Güneş artık bir kızıl yıldıza dönüşmeğe başlamıştır.
Hacmi genişlemeğe başlamış ve enerjideki toplam artış dolayısı
ile yakın gezegenleri yok etmeğe yönelmiştir. Çekirdek sıcaklığının
daha da artması ile Güneş Helyumunu yakmağa başlamış hem sıcaklıkta
hem boyutta son derece büyük artışlar meydana gelmiştir. Güneşin
artan hacmi ve ısısı dünyayı yutmuş ve Dünya yok olmuştur!.. Güneş
artık durgunluğunu tamamiyle yitirmiş, Dünya’dan 400 milyon defa
daha büyük yanar bir kütle haline gelmiştir. Böyle bir şeyi
tasavvur ve tahayyül son derece güçtür.
Güneşin içindeki çeşitli
tepkimeler çekirdek ısısını arttırmıştırki, bu yüzden artık
sistem içindeki yıldızların bildiğimiz şekilde varlıklarını
devam ettirme imkanı büyük ölçüde yitirilmiştir.
Güneş içindeki nükleer
enerjinin tümü kullanıldıktan sonra, birdenbire büzülmeğe başlayacak
ve bir cüce yıldız haline gelecektir. Ancak buna rağmen bir süre
daha parlamasını sürdürebilecektir.
Ve nihayet Güneş tüm enerjisini tüketmiş olarak korkunç
bir yoğunluğa sahip “
BLACK HOLE “ yani, kara
delik haline gelecek ve bırakın üzerinden bir şeyin kaçabilmesi
çevresinden geçen gezegenleri bile içine çekip yutacak hale ulaşacaktır.

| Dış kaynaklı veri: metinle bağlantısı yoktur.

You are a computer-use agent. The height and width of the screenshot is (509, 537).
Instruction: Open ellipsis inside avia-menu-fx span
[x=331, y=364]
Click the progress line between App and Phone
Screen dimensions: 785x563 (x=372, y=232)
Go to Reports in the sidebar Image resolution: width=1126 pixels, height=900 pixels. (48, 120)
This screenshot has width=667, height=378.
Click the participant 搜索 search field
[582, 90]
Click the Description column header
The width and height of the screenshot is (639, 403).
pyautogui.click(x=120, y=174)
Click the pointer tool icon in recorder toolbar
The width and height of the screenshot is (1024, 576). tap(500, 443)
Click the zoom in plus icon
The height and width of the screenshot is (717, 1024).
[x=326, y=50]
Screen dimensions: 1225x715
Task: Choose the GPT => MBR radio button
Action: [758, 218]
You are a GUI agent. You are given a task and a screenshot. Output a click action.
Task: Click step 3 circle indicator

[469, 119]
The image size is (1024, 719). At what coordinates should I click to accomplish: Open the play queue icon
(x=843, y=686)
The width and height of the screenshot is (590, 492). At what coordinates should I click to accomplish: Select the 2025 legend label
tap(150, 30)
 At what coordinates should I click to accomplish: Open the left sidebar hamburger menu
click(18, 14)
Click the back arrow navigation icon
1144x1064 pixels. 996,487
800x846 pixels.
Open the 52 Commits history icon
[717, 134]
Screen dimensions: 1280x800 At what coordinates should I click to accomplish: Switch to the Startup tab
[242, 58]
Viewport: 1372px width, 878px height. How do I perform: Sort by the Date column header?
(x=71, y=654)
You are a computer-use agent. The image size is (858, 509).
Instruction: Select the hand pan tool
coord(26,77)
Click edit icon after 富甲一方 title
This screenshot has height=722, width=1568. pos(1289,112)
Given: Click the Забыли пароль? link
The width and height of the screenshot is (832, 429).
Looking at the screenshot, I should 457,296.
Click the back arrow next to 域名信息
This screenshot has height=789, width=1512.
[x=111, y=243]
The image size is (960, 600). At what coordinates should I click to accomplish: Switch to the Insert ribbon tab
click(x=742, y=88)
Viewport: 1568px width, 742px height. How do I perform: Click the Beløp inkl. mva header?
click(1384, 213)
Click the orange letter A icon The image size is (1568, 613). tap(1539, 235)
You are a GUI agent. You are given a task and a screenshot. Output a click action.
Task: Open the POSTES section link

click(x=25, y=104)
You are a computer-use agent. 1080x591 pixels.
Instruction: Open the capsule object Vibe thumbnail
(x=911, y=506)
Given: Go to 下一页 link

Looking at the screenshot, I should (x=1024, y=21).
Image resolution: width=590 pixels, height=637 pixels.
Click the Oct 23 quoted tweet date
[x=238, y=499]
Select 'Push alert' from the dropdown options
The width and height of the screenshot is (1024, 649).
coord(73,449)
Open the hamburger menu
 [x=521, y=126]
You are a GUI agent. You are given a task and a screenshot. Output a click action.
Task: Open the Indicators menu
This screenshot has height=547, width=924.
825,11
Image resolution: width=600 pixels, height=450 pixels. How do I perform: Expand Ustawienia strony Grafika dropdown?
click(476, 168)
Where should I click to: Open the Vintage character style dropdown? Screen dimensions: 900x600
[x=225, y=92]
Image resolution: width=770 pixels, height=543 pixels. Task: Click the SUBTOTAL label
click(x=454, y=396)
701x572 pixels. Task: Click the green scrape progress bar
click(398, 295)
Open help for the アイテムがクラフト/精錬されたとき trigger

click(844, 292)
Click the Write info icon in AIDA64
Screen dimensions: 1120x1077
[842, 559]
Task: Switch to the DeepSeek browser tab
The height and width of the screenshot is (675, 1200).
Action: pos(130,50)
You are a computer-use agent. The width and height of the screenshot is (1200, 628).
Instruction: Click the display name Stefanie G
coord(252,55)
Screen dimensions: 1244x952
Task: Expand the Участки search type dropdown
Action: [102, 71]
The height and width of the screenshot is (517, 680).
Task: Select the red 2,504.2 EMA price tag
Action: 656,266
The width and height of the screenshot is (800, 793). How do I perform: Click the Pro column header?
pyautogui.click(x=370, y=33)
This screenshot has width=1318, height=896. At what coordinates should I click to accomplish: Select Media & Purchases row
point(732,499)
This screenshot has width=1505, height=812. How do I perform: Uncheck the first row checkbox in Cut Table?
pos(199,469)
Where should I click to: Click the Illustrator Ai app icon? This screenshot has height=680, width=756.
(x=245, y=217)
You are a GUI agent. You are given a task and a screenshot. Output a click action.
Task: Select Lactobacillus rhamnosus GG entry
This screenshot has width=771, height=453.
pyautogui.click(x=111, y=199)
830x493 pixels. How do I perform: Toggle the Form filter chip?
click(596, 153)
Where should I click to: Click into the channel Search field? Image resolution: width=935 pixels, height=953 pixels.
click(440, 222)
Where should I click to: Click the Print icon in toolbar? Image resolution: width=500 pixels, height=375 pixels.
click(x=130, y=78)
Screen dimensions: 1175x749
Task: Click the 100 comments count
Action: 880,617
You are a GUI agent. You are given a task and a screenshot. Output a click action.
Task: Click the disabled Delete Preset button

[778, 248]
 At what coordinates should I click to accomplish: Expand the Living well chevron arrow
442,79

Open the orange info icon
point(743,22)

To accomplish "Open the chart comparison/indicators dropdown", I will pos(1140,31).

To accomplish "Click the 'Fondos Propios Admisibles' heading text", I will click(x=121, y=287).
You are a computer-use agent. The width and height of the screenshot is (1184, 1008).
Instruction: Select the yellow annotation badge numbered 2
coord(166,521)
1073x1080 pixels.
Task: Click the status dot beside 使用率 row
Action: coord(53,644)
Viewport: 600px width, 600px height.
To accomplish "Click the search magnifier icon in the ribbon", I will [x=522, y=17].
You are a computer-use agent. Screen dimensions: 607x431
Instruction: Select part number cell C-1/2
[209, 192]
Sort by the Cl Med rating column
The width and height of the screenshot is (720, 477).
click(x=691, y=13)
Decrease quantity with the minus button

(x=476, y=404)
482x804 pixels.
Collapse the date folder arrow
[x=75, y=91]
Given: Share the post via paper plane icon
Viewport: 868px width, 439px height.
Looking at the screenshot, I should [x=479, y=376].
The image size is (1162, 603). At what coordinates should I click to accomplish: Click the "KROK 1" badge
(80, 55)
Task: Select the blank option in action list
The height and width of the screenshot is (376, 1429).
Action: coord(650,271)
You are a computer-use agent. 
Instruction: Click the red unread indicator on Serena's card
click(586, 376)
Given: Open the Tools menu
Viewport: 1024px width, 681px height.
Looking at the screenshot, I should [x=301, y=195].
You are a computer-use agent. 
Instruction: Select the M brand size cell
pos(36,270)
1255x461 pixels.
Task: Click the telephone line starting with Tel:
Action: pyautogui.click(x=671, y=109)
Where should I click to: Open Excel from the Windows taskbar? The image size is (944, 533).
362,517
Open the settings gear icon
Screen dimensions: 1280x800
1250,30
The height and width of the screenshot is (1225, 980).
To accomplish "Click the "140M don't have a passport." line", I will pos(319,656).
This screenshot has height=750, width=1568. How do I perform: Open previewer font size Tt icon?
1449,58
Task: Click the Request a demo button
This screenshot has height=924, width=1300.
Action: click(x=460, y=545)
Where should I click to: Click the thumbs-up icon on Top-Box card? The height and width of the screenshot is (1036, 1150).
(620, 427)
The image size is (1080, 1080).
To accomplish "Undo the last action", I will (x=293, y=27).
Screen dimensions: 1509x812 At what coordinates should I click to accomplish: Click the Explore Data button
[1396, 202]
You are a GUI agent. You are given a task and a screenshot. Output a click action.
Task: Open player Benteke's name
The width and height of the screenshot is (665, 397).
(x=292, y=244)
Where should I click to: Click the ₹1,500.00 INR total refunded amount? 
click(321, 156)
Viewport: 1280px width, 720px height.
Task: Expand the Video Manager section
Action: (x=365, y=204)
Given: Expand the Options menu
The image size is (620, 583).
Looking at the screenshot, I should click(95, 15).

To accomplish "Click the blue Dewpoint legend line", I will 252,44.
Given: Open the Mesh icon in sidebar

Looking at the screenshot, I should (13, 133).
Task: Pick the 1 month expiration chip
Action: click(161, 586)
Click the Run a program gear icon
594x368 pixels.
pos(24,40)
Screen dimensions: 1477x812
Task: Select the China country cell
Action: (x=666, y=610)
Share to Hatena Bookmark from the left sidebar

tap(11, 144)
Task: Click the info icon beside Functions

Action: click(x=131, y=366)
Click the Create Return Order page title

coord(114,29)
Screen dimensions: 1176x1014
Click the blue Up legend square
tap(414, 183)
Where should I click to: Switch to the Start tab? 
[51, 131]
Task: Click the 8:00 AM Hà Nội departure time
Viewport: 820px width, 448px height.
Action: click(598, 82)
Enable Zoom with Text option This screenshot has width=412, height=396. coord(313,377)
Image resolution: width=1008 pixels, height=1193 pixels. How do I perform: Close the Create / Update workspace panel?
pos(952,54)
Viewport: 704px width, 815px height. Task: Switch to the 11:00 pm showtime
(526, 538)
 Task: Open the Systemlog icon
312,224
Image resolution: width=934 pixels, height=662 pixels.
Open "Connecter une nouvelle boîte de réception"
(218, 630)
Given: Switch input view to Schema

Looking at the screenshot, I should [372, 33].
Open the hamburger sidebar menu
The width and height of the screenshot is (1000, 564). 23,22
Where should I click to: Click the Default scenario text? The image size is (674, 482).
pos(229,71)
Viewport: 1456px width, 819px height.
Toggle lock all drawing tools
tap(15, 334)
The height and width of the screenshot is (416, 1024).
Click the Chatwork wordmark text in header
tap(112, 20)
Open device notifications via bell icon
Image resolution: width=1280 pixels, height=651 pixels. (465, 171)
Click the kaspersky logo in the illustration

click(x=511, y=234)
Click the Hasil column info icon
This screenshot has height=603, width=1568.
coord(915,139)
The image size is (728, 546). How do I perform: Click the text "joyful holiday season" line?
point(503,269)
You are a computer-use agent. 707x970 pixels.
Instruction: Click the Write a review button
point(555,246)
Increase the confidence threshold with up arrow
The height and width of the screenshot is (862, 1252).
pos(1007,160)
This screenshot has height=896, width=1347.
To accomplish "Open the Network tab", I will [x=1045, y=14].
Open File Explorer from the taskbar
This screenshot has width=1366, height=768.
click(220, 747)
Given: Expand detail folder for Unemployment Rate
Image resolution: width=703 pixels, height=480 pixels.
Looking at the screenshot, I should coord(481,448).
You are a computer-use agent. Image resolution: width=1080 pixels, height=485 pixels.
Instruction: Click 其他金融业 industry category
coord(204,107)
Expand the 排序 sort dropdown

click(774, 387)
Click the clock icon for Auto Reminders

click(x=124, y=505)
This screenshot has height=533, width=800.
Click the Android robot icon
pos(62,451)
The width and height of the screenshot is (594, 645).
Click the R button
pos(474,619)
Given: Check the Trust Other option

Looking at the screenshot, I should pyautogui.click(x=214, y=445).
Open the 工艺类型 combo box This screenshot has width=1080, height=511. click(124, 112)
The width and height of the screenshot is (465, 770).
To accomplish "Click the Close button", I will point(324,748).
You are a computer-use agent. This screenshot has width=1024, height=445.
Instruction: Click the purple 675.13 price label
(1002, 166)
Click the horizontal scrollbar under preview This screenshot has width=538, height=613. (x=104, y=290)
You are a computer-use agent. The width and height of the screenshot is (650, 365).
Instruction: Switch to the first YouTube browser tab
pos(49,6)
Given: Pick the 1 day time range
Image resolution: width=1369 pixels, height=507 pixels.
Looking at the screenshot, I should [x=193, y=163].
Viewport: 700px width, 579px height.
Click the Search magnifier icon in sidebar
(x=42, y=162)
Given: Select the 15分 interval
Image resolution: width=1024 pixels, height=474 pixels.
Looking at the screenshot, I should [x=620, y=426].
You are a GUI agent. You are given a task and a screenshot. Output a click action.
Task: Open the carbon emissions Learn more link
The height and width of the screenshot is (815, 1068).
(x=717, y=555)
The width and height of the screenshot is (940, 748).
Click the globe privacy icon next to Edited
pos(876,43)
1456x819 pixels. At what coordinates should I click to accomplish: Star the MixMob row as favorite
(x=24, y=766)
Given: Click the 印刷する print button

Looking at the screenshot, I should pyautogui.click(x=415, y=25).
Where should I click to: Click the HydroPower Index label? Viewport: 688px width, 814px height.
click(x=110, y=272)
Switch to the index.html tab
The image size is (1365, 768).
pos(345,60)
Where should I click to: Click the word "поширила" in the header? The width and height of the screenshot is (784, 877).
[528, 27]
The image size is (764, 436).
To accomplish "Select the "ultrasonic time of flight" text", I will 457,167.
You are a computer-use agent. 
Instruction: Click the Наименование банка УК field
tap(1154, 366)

“ Evet... İşte 1980 lerdeki son bilimsel verilere göre Güneş’in
kaderi... Bütün bunlar gerçekten çok ilginçti! İşte bizi
bekleyen bir yazgı. İnsanların buldukları ile Allah Rasûlü’nün
haber verdikleri.
Ahmed Hulûsi ilk
olarak böyle unutulmaması gereken bir insan olarak zihnimde yer
etti. Üstelik çok dikkatli ve temkinli okunması gereken bir yazardı.
Çünkü daha önce duymadığımı ve kimsenin söylemediğini söylüyordu. O günden bu güne Ahmed Hulûsi ismi daha çok karşıma çıktı.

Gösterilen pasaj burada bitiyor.